Me volví otro. Traté de releer los clásicos que me orientaron en la adolescencia, y no pude con ellos. Me sumergí en las letras románticas que repudié cuando mi madre quiso imponérmelas con mano dura, y por ellas tomé conciencia de que la fuerza invencible que ha impulsado al mundo no son los amores felices sino los contrariados. Cuando mis gustos en música hicieron crisis me descubrí atrasado y viejo, y abrí mi corazón a las delicias del azar.

Me pregunto cómo pude sucumbir en este vértigo perpetuo que yo mismo provocaba y temía. Flotaba entre nubes erráticas y hablaba conmigo mismo ante el espejo con la vana ilusión de averiguar quién soy. Era tal mi desvarío, que en una manifestación estudiantil con piedras y botellas, tuve que sacar fuerzas de flaqueza para no ponerme al frente con un letrero que consagrara mi verdad: Estoy loco de amor.

Obnubilado por la evocación inclemente de Delgadina dormida, cambié sin la menor malicia el espíritu de mis notas dominicales. Fuera cual fuera el asunto las escribía para ella, las reía y las lloraba para ella, y en cada palabra se me iba la vida.
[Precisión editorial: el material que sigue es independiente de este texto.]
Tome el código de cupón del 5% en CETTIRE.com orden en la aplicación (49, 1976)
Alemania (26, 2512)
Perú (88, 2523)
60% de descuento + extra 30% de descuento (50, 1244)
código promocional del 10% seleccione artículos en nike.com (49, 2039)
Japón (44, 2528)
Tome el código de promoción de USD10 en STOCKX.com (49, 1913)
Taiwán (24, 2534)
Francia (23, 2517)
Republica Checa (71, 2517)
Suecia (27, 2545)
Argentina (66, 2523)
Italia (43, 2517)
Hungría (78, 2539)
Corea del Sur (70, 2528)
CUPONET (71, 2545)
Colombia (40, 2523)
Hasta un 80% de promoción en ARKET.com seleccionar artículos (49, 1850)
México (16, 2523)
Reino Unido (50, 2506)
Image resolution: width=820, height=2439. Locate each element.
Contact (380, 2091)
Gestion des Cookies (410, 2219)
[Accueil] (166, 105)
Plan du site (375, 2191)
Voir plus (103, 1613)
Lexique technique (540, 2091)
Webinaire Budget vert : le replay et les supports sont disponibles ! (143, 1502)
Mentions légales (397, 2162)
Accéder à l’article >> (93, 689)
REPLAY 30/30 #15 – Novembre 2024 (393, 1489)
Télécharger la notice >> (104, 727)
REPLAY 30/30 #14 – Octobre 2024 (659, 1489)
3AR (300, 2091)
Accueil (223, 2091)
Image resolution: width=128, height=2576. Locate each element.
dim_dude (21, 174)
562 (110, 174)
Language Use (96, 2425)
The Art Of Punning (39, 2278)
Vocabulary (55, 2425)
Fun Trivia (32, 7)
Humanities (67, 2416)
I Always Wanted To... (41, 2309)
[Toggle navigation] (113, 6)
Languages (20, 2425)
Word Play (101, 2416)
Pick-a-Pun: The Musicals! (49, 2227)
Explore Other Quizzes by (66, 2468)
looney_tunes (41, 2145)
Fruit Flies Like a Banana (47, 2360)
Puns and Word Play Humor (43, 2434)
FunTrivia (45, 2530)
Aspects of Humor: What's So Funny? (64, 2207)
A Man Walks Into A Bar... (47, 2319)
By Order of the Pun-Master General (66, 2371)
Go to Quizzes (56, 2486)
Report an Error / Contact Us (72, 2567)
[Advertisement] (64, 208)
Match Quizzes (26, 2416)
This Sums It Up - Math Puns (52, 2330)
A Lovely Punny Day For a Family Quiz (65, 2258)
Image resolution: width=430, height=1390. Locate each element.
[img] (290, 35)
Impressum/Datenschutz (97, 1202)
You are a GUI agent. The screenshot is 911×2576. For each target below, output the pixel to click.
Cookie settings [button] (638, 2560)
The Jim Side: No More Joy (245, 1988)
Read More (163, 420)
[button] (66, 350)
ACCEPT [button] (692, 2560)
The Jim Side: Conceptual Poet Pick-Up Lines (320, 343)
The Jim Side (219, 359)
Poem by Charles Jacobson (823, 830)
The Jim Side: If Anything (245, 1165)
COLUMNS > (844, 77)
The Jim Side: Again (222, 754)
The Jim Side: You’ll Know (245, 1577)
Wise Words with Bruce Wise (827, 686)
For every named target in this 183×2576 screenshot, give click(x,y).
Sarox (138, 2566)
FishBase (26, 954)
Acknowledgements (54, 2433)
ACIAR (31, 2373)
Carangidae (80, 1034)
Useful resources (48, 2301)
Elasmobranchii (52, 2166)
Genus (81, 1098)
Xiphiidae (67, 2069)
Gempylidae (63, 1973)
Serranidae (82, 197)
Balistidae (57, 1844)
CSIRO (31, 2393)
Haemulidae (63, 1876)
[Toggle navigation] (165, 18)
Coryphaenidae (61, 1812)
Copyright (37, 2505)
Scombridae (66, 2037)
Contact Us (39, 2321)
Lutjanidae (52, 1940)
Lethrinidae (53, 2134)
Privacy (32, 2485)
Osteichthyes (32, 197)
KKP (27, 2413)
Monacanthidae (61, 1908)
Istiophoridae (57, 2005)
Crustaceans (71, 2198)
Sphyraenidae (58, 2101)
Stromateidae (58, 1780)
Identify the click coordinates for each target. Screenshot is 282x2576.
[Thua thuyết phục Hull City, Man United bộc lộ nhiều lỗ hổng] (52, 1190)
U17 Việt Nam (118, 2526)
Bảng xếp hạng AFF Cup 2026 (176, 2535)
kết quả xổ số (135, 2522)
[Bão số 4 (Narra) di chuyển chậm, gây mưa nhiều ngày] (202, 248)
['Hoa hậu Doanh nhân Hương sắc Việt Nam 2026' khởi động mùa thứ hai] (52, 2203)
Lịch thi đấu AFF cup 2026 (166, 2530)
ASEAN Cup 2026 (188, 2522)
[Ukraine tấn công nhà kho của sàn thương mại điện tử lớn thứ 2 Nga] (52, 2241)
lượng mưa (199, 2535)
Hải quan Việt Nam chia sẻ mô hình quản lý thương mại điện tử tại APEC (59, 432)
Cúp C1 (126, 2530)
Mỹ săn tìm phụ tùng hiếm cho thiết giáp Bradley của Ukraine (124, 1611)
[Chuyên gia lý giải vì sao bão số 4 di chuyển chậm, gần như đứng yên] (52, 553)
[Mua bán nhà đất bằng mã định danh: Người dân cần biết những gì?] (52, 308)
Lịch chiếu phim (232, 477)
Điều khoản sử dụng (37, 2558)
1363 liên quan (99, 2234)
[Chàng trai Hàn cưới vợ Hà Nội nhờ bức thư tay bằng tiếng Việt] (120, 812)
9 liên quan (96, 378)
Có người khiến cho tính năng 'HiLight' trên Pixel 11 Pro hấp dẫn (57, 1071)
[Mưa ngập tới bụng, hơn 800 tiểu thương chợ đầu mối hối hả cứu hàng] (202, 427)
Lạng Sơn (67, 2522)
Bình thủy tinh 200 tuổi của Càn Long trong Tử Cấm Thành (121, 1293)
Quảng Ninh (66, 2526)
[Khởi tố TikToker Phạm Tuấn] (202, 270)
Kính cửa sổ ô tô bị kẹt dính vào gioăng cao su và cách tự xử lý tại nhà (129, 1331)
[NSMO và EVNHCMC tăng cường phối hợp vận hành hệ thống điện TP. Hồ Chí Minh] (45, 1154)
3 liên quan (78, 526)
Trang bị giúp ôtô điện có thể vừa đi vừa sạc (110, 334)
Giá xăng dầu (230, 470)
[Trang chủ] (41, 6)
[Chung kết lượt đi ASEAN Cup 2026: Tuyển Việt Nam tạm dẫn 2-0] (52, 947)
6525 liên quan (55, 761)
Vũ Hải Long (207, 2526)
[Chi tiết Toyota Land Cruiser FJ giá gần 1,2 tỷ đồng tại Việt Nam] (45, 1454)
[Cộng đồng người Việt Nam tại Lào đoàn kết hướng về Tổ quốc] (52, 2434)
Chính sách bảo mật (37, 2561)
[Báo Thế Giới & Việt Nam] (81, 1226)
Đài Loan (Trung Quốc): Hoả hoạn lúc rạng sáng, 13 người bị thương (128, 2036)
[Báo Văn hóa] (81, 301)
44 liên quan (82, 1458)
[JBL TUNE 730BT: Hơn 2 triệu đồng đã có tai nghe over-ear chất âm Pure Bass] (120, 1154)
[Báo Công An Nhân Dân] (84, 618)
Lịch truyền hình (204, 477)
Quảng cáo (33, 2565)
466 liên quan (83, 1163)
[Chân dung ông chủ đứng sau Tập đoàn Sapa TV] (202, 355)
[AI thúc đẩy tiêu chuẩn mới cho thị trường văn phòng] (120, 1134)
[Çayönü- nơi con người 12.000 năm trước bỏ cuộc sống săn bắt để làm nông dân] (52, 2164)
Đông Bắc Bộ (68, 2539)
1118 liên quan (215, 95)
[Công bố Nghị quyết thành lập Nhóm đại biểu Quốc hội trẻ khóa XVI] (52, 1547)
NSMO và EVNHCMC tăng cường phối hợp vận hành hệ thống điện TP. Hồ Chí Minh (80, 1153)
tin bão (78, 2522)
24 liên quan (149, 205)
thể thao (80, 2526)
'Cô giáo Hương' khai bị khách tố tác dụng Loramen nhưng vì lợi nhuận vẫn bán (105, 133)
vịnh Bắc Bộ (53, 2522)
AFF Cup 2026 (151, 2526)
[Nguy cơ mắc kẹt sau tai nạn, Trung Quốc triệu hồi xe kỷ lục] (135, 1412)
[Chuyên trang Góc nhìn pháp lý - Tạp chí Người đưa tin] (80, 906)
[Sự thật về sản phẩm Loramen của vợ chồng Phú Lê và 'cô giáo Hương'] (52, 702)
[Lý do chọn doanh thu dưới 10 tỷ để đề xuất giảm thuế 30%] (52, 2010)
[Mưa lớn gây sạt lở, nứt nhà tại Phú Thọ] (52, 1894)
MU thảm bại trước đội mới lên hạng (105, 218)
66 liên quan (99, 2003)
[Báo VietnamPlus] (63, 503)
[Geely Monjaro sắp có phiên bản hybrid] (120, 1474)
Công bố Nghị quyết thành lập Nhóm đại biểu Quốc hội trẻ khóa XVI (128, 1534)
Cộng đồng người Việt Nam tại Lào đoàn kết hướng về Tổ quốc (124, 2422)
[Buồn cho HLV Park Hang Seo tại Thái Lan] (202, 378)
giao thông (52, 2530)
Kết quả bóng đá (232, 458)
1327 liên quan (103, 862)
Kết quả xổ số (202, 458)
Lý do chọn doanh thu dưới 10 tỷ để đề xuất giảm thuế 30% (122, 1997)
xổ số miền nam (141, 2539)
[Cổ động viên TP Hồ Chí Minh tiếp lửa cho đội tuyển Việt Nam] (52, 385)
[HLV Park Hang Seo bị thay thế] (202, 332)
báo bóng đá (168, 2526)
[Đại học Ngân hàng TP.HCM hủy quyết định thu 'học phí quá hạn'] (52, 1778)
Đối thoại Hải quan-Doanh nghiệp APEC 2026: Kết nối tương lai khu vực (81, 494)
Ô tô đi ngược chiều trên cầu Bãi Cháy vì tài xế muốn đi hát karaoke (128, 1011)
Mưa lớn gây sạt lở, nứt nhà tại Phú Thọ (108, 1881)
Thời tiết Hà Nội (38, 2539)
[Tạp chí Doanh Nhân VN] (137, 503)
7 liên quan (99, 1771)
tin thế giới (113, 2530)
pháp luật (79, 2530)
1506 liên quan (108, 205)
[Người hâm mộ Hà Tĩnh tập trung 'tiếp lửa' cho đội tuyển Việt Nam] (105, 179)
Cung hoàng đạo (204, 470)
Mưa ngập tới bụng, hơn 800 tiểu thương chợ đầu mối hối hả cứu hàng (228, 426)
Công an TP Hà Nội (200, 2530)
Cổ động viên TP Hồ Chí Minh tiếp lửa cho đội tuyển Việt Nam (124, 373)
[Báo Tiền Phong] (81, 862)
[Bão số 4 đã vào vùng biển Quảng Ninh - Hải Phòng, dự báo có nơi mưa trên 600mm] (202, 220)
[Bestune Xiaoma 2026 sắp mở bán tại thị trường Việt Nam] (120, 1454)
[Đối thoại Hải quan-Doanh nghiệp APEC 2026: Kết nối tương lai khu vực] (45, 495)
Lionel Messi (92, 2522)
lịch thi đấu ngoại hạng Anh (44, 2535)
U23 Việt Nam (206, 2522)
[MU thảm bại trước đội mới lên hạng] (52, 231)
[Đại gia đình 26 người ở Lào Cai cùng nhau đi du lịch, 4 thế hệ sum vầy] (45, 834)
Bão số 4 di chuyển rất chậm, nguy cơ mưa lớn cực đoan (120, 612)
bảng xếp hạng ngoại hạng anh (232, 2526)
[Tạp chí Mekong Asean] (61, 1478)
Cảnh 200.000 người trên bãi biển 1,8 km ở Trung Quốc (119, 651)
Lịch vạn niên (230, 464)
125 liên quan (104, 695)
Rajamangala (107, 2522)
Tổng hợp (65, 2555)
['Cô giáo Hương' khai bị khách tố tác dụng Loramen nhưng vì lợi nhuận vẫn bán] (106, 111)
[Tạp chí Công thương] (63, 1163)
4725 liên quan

En lugar de la fórmula de gacetilla tradicional que tuvieron desde siempre, las escribí como cartas de amor que cada quien podía hacer suyas. Propuse en el periódico que el texto no se alzara en linotipo sino que fuera publicado con mi caligrafía florentina. Al jefe de redacción, cómo no, le pareció otro acceso de vanidad senil, pero el director general lo convenció con una frase que todavía anda suelta por la redacción:

– No se equivoque: los loquitos mansos se adelantan al porvenir.

La respuesta pública fue inmediata y entusiasta, con numerosas cartas de lectores enamorados. Algunas las leían en los noticieros de radio con urgencias de última hora, y se hicieron copias en mimeógrafos o papel carbón, que vendían como cigarrillos de contrabando en las esquinas de la calle San Blas. Desde el principio fue evidente que obedecían a las ansias de expresarme, pero me hice a la costumbre de tomarlas en cuenta al escribir, y siempre con la voz de un hombre de noventa años que no aprendió a pensar como viejo. La comunidad intelectual, como de sólito, se mostró timorata y dividida, y hasta los grafólogos menos pensados montaron controversias por los análisis erráticos de mi caligrafía. Fueron ellos los que dividieron los ánimos, recalentaron la polémica y pusieron de moda la nostalgia.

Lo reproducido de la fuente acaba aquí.